In November 2017, it was announced that Donnie Yen would star in a remake of the film, directed by Kenji Tanigaki and Aman Chang. The film was released in 2020, but was not a remake.

==Plot==
Ah Lung is a pig farmer and a devoted Bruce Lee fan who is anxious to follow in Lee's footsteps, but only ridiculed for his attempts because of his weight. He is sent to the city to earn a living working at his uncle's restaurant, but when he arrives, he finds a gang of thugs causing trouble in the restaurant. He takes the chance to prove himself and attacks the thugs, defeating them and saving the restaurant. Soon, he becomes a waiter, and discovers a plot by the same thugs to kidnap a woman he works with. Eventually, he defeats the thugs once again and saves the day.

==Cast==

| Actor | Role |
|---|---|
| Sammo Hung | Ah Lung |
| Lee Hye-sook | Chen |
| Ankie Lau | Siu-wai |
| Luk Chu-sek | Ko |
| Bryan Leung | Bearded Fighter |
| Peter Yang | Professor Bak / Bai |
| Roy Chiao | Chiu |
| Meg Lam | Baat Je |
| Pan Yung-sheng | Fighter in Opening Credit Sequence |
| Yuen Biao | Fighter in Opening Credit Sequence |
| Billy Chan | Thug/Action Movie Fighter |
| Chung Fat | Fighter in Opening Credit Sequence |
| Johnny Cheung | Fighter at party |
| Lam Ching-ying | Action film fighter |
| Chik Ngai-hung | Robber |
| Chin Yuet-sang |  |
| Fung Fung | Uncle Hung |
| Fung King-man | Spectacles vendor |
| Fung Hak-on | Gene |
| Hoi Sang Lee | Karate Thug |
| King Lee | Party fighter |
| Tony Leung Siu-hung | Tseng Hsiao-lung |
| Chiu Chi-ling |  |
| Lam Hak-ming | Thug |
| Lau Chau-sang |  |
| Mang Hoi | Fighter in Opening Credit Sequence |
| Mars | Fighter in Opening Credit Sequence |
| Sai Gwa-Pau | Stutterer on bus |
| Eric Tsang | Party Host's Son |
| Wong Chi-keung | Fighter at party |
| Huang Ha | Movie Director |
| David Nick | Boxing Thug |
| Yeung Wai | Baate Je's husband |

==Home video releases==
In 1999, Crash Cinema released Enter the Fat Dragon on DVD in the US in a non-anamorphic widescreen transfer from a battered 35mm release print with burned-in English subtitles. The print Crash Cinema used was missing around three minutes of footage from the final fight scenes.

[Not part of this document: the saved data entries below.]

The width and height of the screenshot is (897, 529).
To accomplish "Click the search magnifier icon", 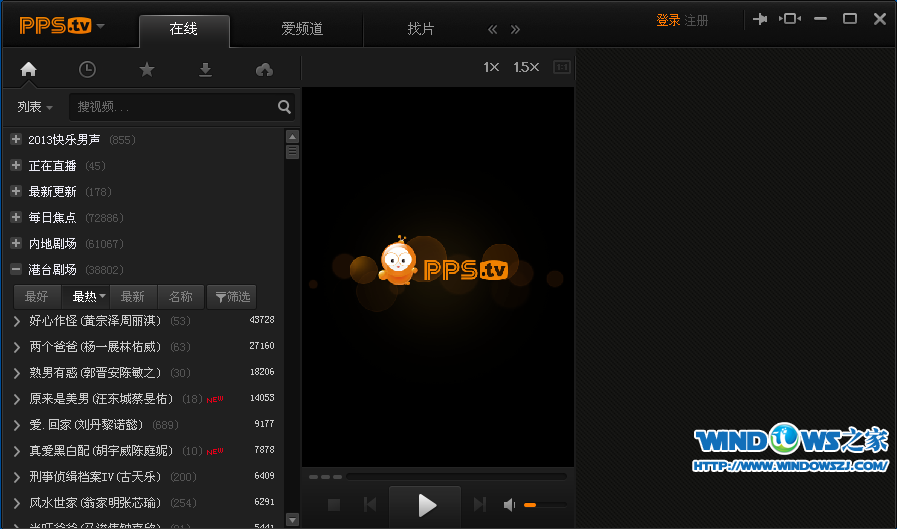I will (284, 107).
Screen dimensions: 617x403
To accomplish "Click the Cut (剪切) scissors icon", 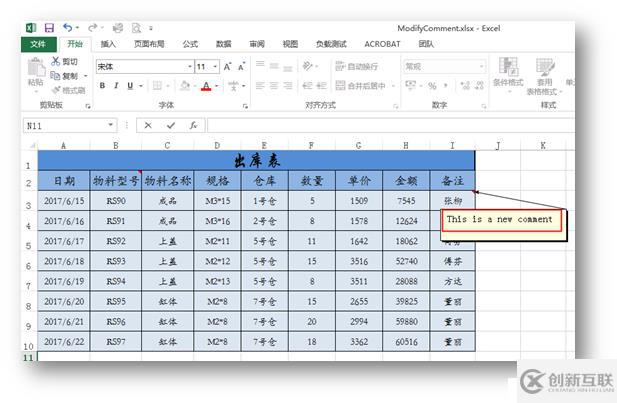I will click(x=56, y=61).
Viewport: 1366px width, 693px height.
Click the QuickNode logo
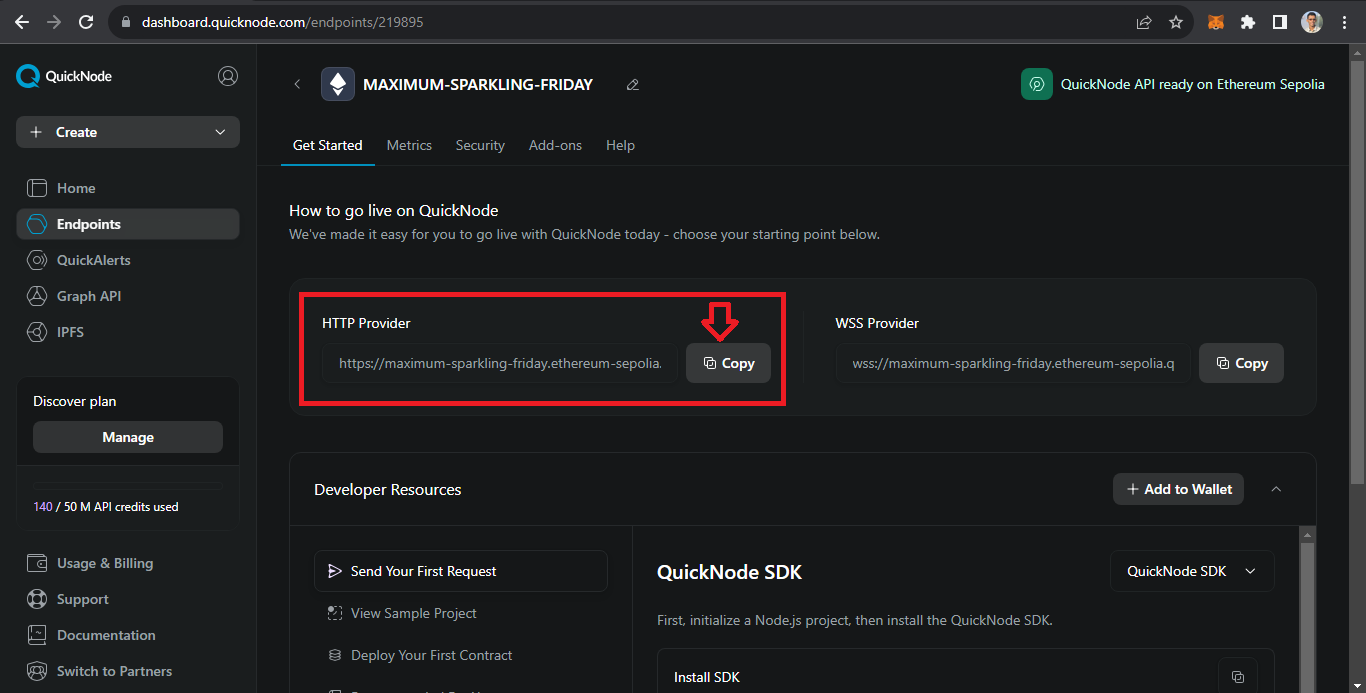65,76
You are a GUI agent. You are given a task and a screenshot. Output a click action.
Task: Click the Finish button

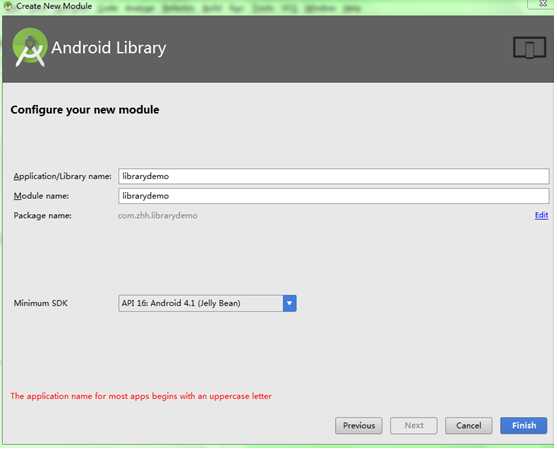[524, 425]
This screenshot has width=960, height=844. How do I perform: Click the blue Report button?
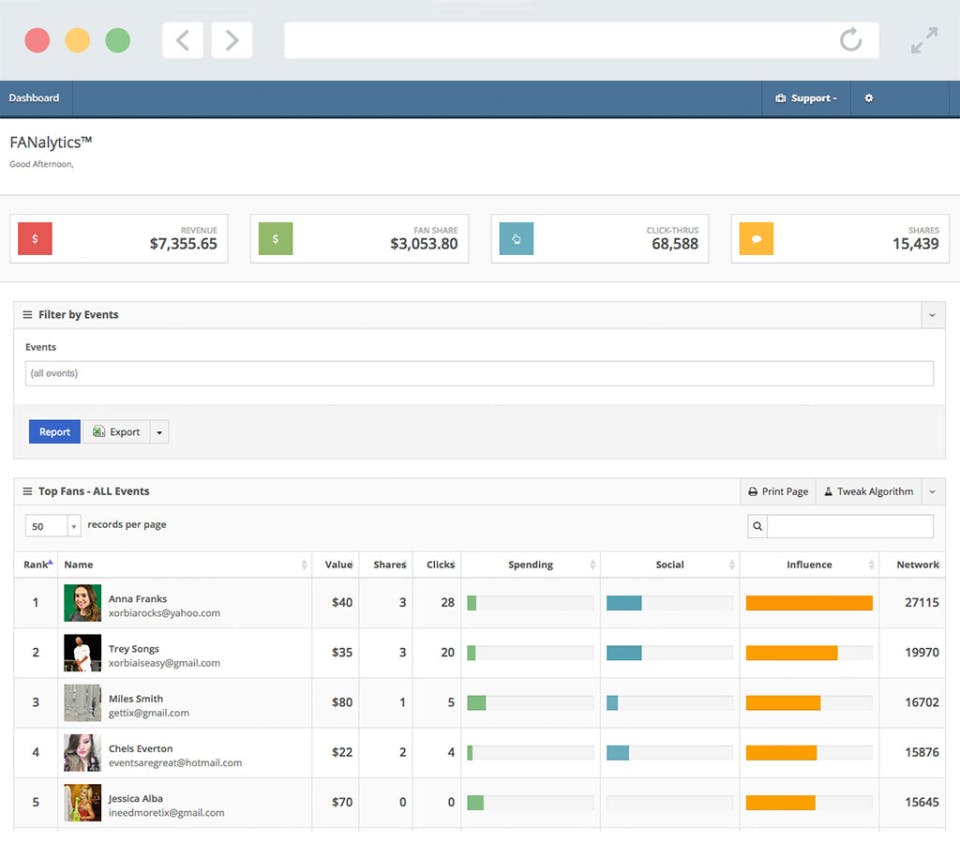54,432
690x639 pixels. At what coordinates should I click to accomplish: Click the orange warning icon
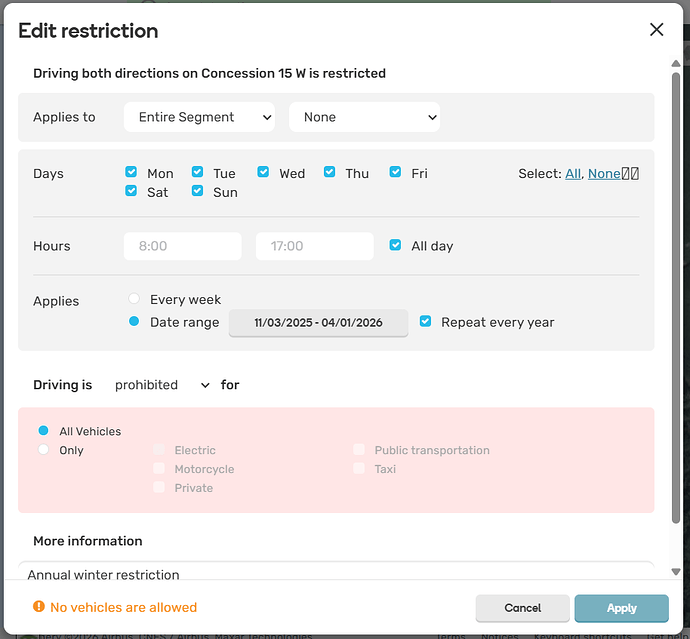click(x=39, y=607)
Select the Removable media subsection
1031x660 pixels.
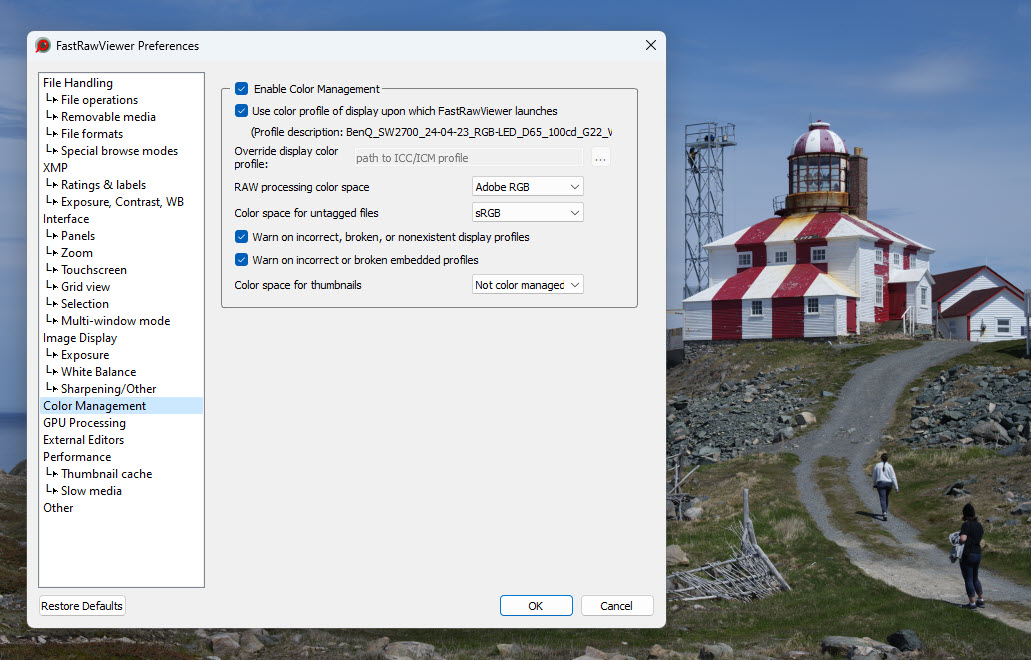(x=108, y=117)
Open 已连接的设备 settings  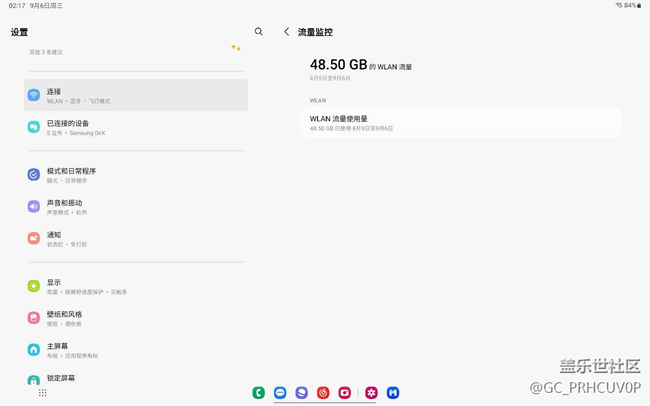click(x=136, y=127)
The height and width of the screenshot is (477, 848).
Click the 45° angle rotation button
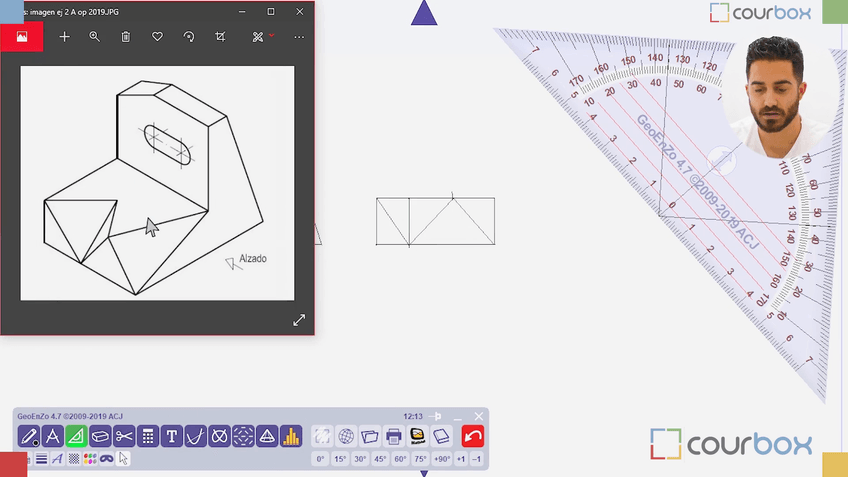(380, 459)
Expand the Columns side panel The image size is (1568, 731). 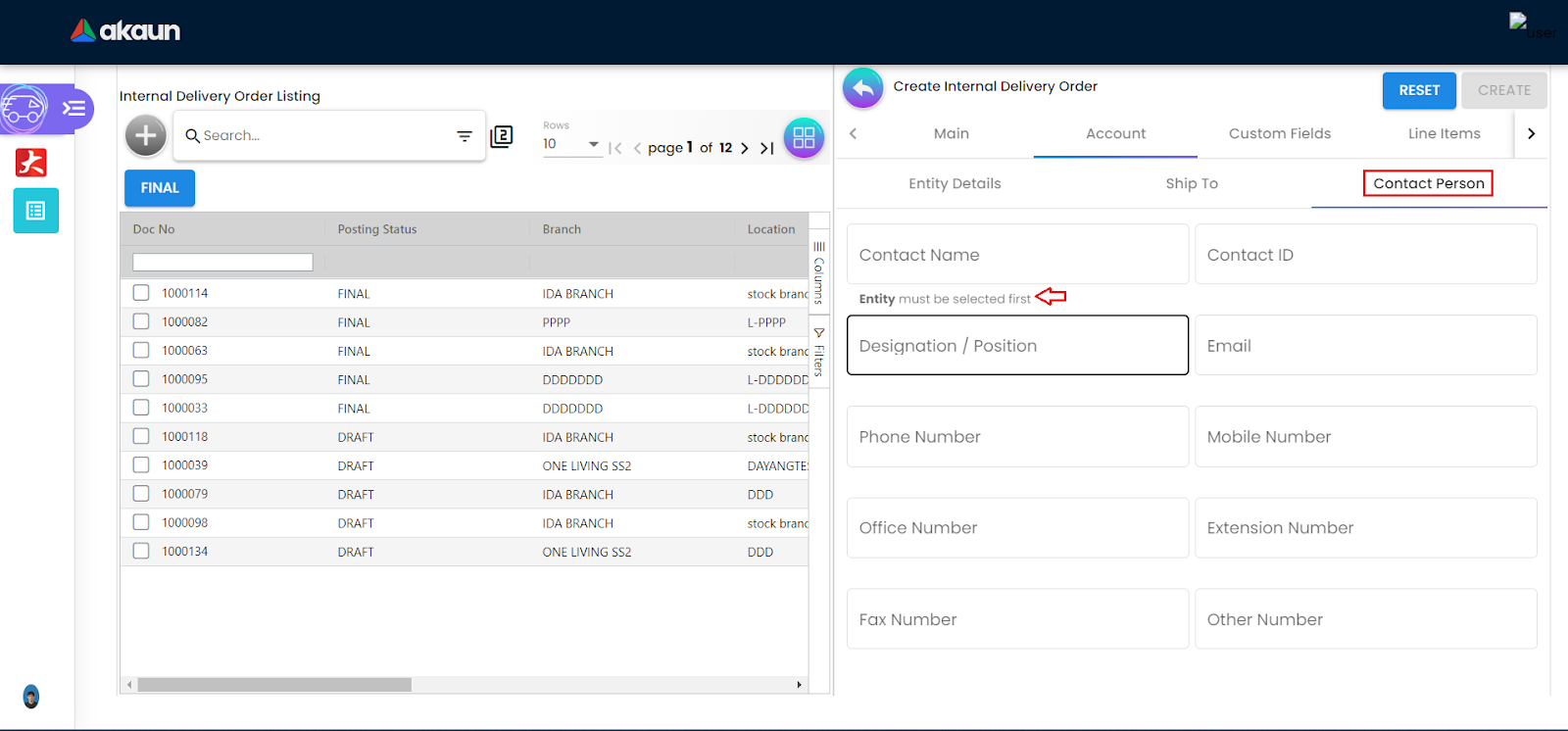(819, 273)
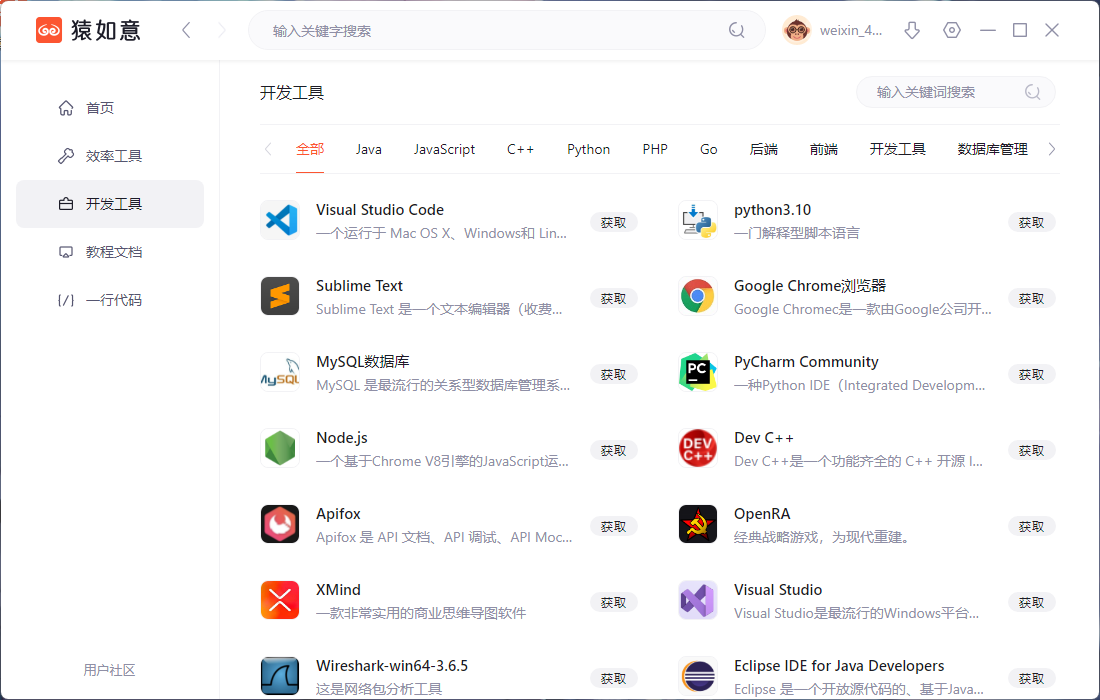Click the PyCharm Community icon
The image size is (1100, 700).
point(697,373)
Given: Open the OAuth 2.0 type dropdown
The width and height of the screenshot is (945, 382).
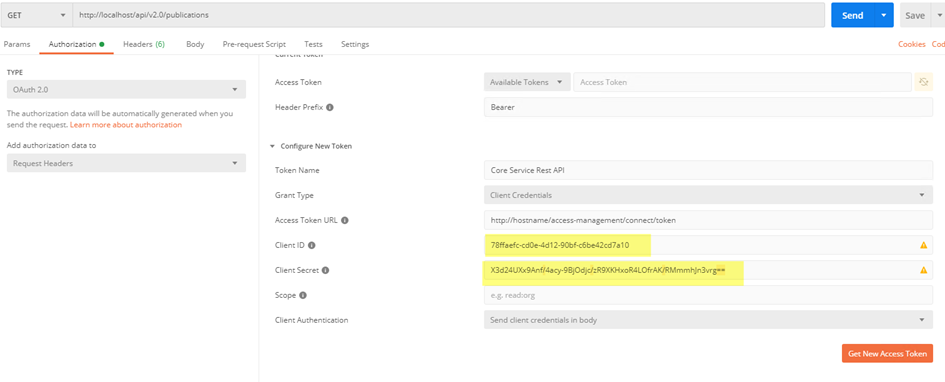Looking at the screenshot, I should (126, 90).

In 2019, Thunderfist Productions released a newly restored version of it on Blu-ray and DVD in Germany under the title Der kleine Dicke mit dem Superschlag ("The Little Fat One with the Super Punch"). Four different mediabook Blu-ray/DVD combo designs and a standard Blu-ray were issued. Three different cuts of the film are included: the restored international export theatrical version, the reconstructed full-length Hong Kong theatrical version, and the German theatrical version. The restored export version is the main presentation and contains the fight footage missing from the Crash Cinema DVD, but is missing the comedic bus horse race radio broadcast scene near the beginning and a couple of other comedy bits from later on in the film. This version runs 91 minutes and features the original Cantonese mono soundtrack as well as the original English and German dubs, plus English subtitles. The reconstructed full-length Hong Kong version takes the missing comedy bits and the original Chinese opening credits sequence from the Crash Cinema DVD and drops them into the restored export cut. This version runs 96 minutes and features the original Cantonese mono soundtrack with removable English subtitles for the bulk of the film and burned-in subtitles for the bits that had to be sourced from the Crash DVD. The German theatrical version is cut down from the restored export version to match the original German theatrical release, runs 82 minutes, and features the German dub only. Extras include the original Hong Kong trailer in Cantonese with English subtitles, the original international trailer dubbed in German, a photo gallery of German posters and lobby cards, and a commentary track for the main export version by the Podcast On Fire crew (Stewart Sutherland, Mike Leeder, and Kenneth Brorsson). Mediabook editions include a booklet with photos and German text.